The lush, sun-drenched vineyards of California evoke a romantic,
agrarian image of winemaking, though in reality the industry
reflects American agribusiness at its most successful. Nonetheless,
as author Erica Hannickel shows, this fantasy is deeply rooted in
the history of grape cultivation in America. "Empire of Vines"
traces the development of wine culture as grape growing expanded
from New York to the Midwest before gaining ascendancy in
California--a progression that illustrates viticulture's centrality
to the nineteenth-century American projects of national expansion
and the formation of a national culture."Empire of Vines" details
the ways would-be gentleman farmers, ambitious speculators,
horticulturalists, and writers of all kinds deployed the animating
myths of American wine culture, including the classical myth of
Bacchus, the cult of "terroir," and the fantasy of pastoral
republicanism.

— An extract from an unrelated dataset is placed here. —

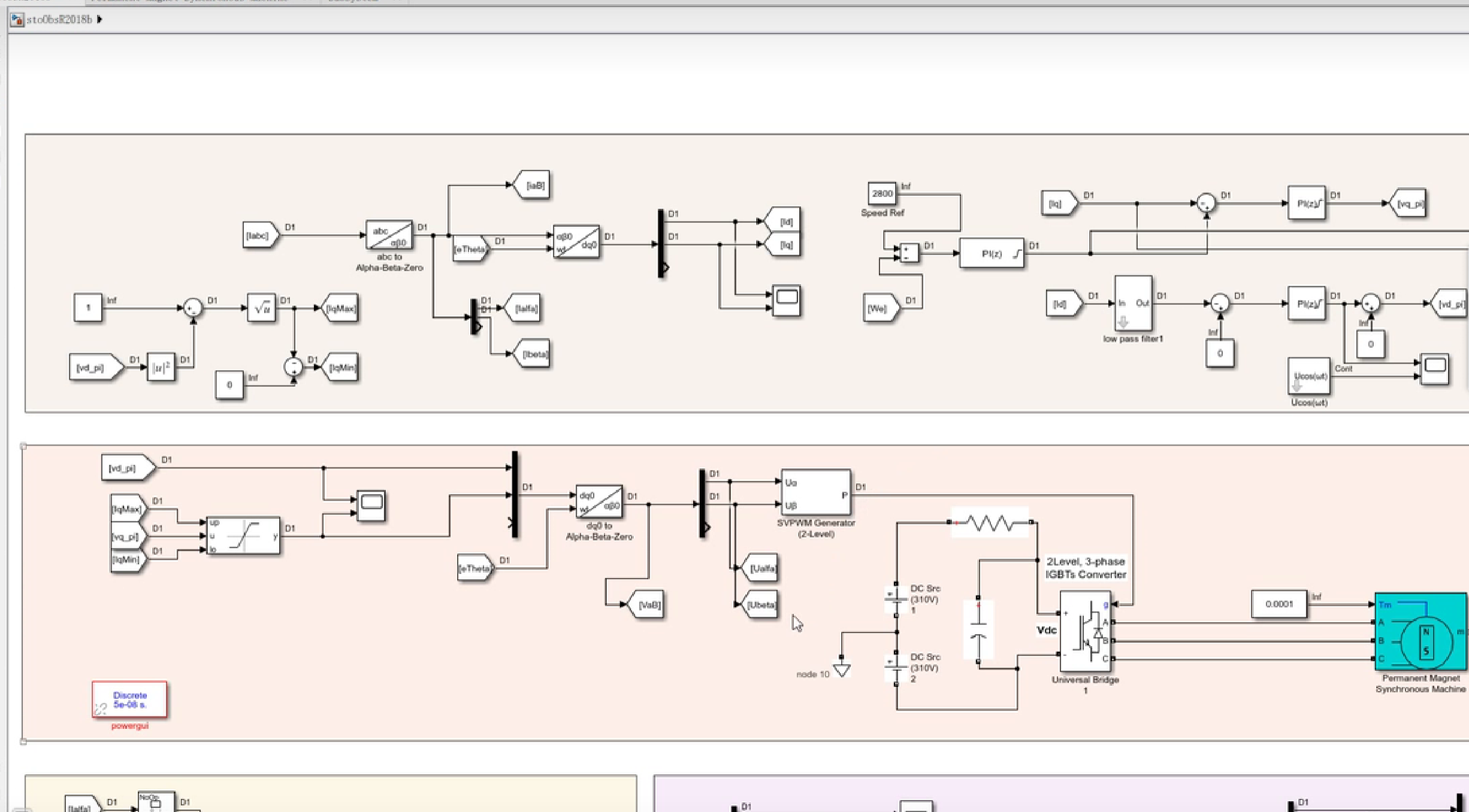
Task: Open the powergui Discrete block
Action: point(129,699)
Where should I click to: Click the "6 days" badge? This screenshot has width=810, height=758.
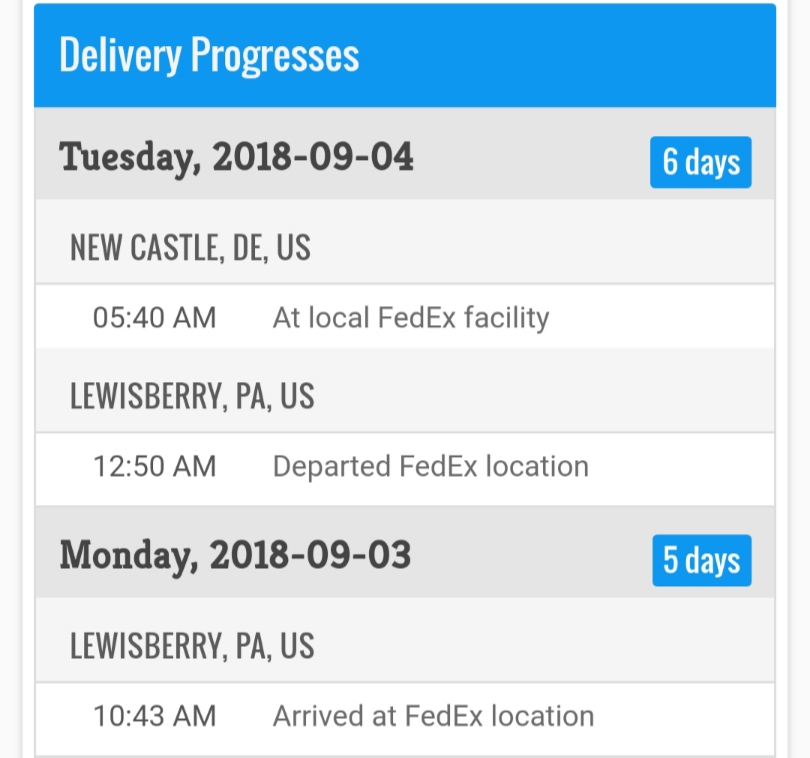click(701, 162)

Promoted by figures as varied as horticulturalist
Andrew Jackson Downing, novelist Charles Chesnutt, railroad baron
Leland Stanford, and Cincinnati land speculator Nicholas Longworth
(known as the father of American wine), these myths naturalized
claims to land for grape cultivation and legitimated national
expansion. Vineyards were simultaneously lush and controlled,
bearing fruit at once culturally refined and naturally robust,
laying claim to both earthy authenticity and social pedigree. The
history of wine culture thus reveals nineteenth-century Americans'
fascination with the relationship between nature and culture.